Backward Edges Carry No Flow
Now take any original edge:
v -> u
where:
v ∈ B
u ∈ A
If this edge carried positive flow, the residual graph would contain a reverse edge:
u -> v
with positive residual capacity.
Then v would be reachable from s.
But v is not in A.
Therefore:
f(v, u) = 0
Every backward edge from B to A carries zero flow.
Equality
The value of the flow equals the net flow crossing any s-t cut.
For the cut (A, B):
flow value
=
flow from A to B
-
flow from B to A
From the two facts above:
flow from A to B = capacity(A, B)
and:
flow from B to A = 0
Therefore:
flow value = capacity(A, B)
Since every flow is bounded above by every cut, equality proves both optimality statements:
current flow is maximum
and:
current cut is minimum
Algorithmic Consequence
The theorem gives a practical stopping rule:
- Run a max-flow algorithm.
- Stop when no augmenting path exists.
- Compute vertices reachable from the source in the residual graph.
- Extract cut edges from the original graph.
- The flow value and cut capacity are equal.
This produces both:
- an optimal solution
- a certificate of optimality
The certificate is often as valuable as the number.
Why This Matters
In implementation work, the theorem explains what your algorithm is doing.
Ford-Fulkerson, Edmonds-Karp, and Dinic all repeatedly improve a flow using residual paths. When the residual graph no longer connects s to t, the reachable set from s defines a bottleneck whose capacity exactly equals the flow already achieved.
In modeling work, the theorem explains why flow problems are useful.
Many optimization problems can be solved by constructing a graph where a cut represents a decision boundary. Once the graph is built, finding a minimum cut gives the optimal decision.
Common Mistakes
Treating the theorem as only a graph fact
The theorem is also an algorithmic certificate. It tells you how to verify a maximum-flow result.
Computing the cut on the residual graph
The reachable set is computed on the residual graph. The cut capacity is computed using original capacities.
Counting both directions
For a directed cut, only original edges from A to B contribute to capacity.

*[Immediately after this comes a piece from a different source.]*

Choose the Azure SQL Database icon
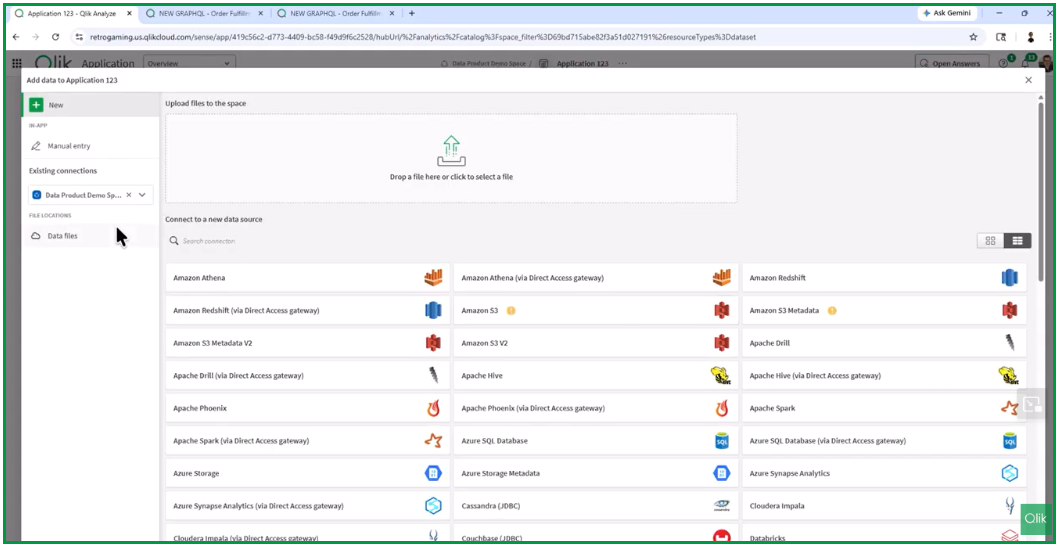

Forgetting backward-flow cancellation
The proof depends on showing that edges from B to A carry zero flow when the algorithm terminates.
Takeaway
The max-flow min-cut theorem states that the largest feasible flow from source to sink equals the smallest capacity of any cut separating them.
This theorem gives maximum-flow algorithms their correctness proof. It also gives users a certificate: a flow and a cut with the same value prove that no better solution exists.